* [Passage provided]
# # # # # # #

Internal Seminar: Luscombe Unit and Dani Unit

Join us for May's first Internal Seminar Series on May 1, from 17:00 to 18:00 in B250. This month's first seminar features the Genomics and Regulatory Systems Unit (Nicholas M. Luscombe) and Femtosecond Spectroscopy Unit (Keshav Dani).

Genomics and Regulatory Systems Unit (Nicholas M. Luscombe)

Speaker : Filipe Tavares-Cadete

Title : How DNA is packaged inside human cells helps control gene expression

Abstract : The long molecules of DNA are tightly packaged inside the cell nucleus. Via folds and loops, locations that might be far apart in the linear DNA sequence are brought close together in the living cell. These long-range contacts between distant parts of the genome can impact gene expression. For example, physical interactions between a distal regulatory region encoded in the genome (like an enhancer) and the beginning of a gene (in other words, the gene promoter) can determine whether the gene is transcriptionally active within certain cell types. We have used a genome-wide technique called Hi-C to examine the pattern of physical interactions between ~20,000 gene promoters encoded in the human genome and their regulatory regions, and identified over 1.6 million interactions. By performing these experiments in two distinct human cell types, we also identified how DNA makes different types of contacts depending on what genes need to be activated. Finally, it is known that ~95% of disease-associated mutations occur outside of genes’ coding sequences, creating a challenge to understand how they affect human health; using our method, we find that many of these mutations are found in regulatory regions, and that they may cause diseases by perturbing normal gene expression.

# # # # # # #

* [Record set]
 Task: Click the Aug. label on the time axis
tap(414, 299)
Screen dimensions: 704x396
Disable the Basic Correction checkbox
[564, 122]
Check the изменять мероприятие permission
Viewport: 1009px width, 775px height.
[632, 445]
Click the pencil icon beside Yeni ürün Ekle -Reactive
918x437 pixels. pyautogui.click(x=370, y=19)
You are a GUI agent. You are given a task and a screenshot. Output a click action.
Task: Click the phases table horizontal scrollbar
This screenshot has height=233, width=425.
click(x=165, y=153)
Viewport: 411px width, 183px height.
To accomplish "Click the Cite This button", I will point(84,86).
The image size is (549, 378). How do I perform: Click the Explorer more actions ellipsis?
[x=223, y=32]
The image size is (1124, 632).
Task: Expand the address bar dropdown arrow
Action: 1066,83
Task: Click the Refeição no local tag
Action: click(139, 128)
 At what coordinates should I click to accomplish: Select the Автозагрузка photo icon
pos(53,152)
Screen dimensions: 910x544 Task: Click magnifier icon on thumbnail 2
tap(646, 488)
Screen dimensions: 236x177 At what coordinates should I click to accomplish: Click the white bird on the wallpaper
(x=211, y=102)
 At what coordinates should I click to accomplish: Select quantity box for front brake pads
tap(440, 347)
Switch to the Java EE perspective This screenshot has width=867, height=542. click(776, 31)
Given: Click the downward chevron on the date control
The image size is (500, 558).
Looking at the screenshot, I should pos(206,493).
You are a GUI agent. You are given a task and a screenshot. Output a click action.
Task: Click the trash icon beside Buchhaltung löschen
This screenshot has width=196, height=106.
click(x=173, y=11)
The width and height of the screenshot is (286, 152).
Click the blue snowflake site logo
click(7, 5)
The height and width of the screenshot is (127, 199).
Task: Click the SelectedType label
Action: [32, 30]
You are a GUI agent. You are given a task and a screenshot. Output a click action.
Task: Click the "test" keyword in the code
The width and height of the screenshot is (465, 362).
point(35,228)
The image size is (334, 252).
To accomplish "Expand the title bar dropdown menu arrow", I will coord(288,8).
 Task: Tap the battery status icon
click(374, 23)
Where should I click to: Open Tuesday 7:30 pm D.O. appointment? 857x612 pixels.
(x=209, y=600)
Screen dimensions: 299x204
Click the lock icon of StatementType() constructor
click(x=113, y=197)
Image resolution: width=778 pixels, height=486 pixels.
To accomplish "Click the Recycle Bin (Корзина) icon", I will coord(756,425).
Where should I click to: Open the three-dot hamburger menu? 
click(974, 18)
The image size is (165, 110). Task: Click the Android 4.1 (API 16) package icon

# # # # # # #

* [Work instructions]
(1) In the seminar announcement, reproduce the stretch from "Internal Seminar: Luscombe" through "Unit (Keshav Dani).", substituting "C209" for "B250".
(2) According to the seminar announcement, how many interactions were identified using Hi-C?
(3) Finish out the next part of the seminar announcement, picking up after its final sentence.

* [Answers in order]
(1)
Internal Seminar: Luscombe Unit and Dani Unit

Join us for May's first Internal Seminar Series on May 1, from 17:00 to 18:00 in C209. This month's first seminar features the Genomics and Regulatory Systems Unit (Nicholas M. Luscombe) and Femtosecond Spectroscopy Unit (Keshav Dani).

(2) Over 1.6 million interactions.

(3)
Femtosecond Spectroscopy Unit (Keshav Dani)

Speaker : Dr. Michael K. L. Man

Title : Tracking electrons through time, momentum, space and energy.

Abstract : Understanding the electronic structure of a material, i.e. knowing the ‘position’ of electrons in momentum-space, real-space, energy as they evolve in time, provides a rich understanding of the evolving properties of a solid. In the context of photoexcited electrons, the pico- and femtosecond scale provide the fundamental timescale of ‘motion’ of excited electrons in solids. Traditionally, such fast times scales are only accessible with light, and require us to infer the electronic structure via the measured optical properties. Over the past three years at the Femtosecond Spectroscopy Unit, we have been developing technology that allows us to combine femtosecond optics with electron spectroscopy and thereby directly measure the ‘motion’ of photoexcited electrons in materials as they traverse through real space, momentum space and energy space on the femto- to picosecond timescale. In this talk, we will present our very early results.